Waste crime costs England £600m a year
Waste crime in England incurs losses to the legitimate waste industry and the taxpayer of
£604 million a year, according to a new report commissioned by the Environmental Services
Association Educational Trust (ESAET) and the Environmental Services Association.
Supported by the ‘Right Waste Right Place’ campaign, and written by environmental
consultancy Eunomia, the report uncovers that the growing cost of waste crime is now
equivalent to building 34 new secondary schools or paying for 4,137 NHS hospital beds per
Launched today at the House of Commons, Rethinking Waste Crime highlights that illegal
waste operators blight local communities, damage the environment, harm legitimate
businesses and deprive the government of tax revenue.
The research shows the waste sector, which adds £6.6 billion of value to the UK economy,
has changed beyond all recognition in the last two decades and regulation has not kept up.
A new waste management system that allows society to use waste as a resource for
recycling and recovery has opened up gaps that can be exploited.
Rethinking Waste Crime found the majority of waste crime is associated with waste from
businesses, not from households.

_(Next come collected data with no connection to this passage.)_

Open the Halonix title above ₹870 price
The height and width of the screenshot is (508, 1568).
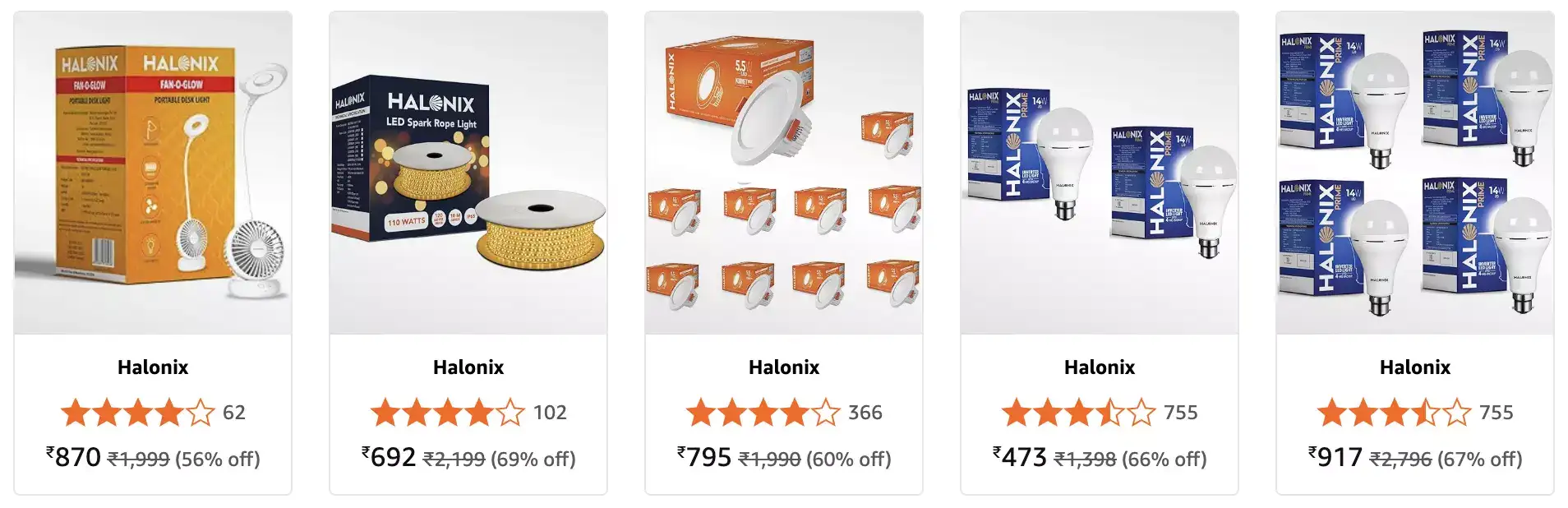[x=153, y=367]
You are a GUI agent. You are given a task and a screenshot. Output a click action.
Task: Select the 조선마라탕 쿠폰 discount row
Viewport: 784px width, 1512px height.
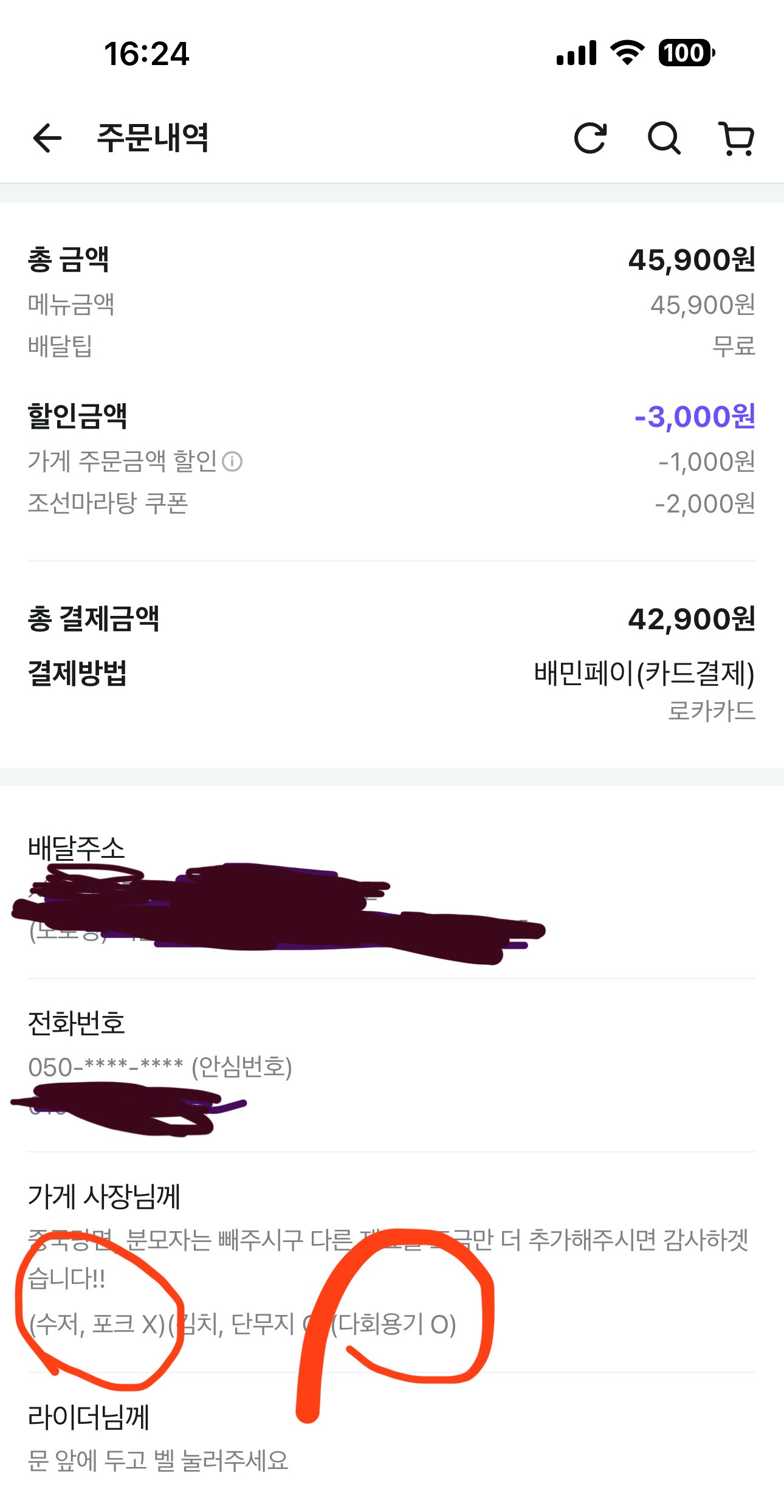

It suggests most serious waste crime falls into one of six
categories: illegal waste sites, inaccurately describing waste, illegal export of waste, illegal
burning of waste, fly tipping and serious breaches of permit conditions.
The report stresses that weak regulation is a major cause of waste crime: for example,
anyone can obtain a licence to carry waste by paying a small online fee, and through
minimal checks; waste carriers or sites that operate under exemptions (instead of proper
waste permits) are rarely inspected; and there is no way to track commercial waste from its
production through to its end destination.

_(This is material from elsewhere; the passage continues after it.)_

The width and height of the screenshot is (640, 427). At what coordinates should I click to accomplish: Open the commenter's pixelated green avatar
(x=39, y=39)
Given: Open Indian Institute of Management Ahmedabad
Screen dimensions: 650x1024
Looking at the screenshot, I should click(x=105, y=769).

Suggesting there is no simple fix, Rethinking Waste Crime recommends a package of
changes that will modernise England’s out of date waste management system, including
tightening up regulation of areas that are barely regulated, increasing enforcement, banning
serious and repeat offenders from the sector, and securing new sources of funding from
criminals for the Environment Agency.
Jacob Hayler, Executive Director at the Environmental Services Association said: “Despite
additional funding for regulators and stronger enforcement powers, waste crime is more
entrenched than ever. Clearly, we need a different approach which targets the underlying
causes of crime in our sector and which roots out the prevailing culture which allows waste
crime to flourish. This report highlights the weakness in the current regime and puts
forward ambitious recommendations aimed at stopping waste crime once and for all.”

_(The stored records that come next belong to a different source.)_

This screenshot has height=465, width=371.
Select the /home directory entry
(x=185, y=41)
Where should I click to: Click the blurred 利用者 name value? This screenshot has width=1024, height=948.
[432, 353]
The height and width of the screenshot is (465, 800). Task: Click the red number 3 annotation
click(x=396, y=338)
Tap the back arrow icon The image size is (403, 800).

Mike Brown, Managing Director from Eunomia said: “Regulators have been under-resourced
and encouraged to take a light-touch approach in order to be business friendly. Ironically,
this is actually harming the interests of legitimate waste businesses while giving criminals an
easy ride. The solution isn’t to abandon the progress we’ve made, but to modernise
regulation to support our increasingly circular economy.”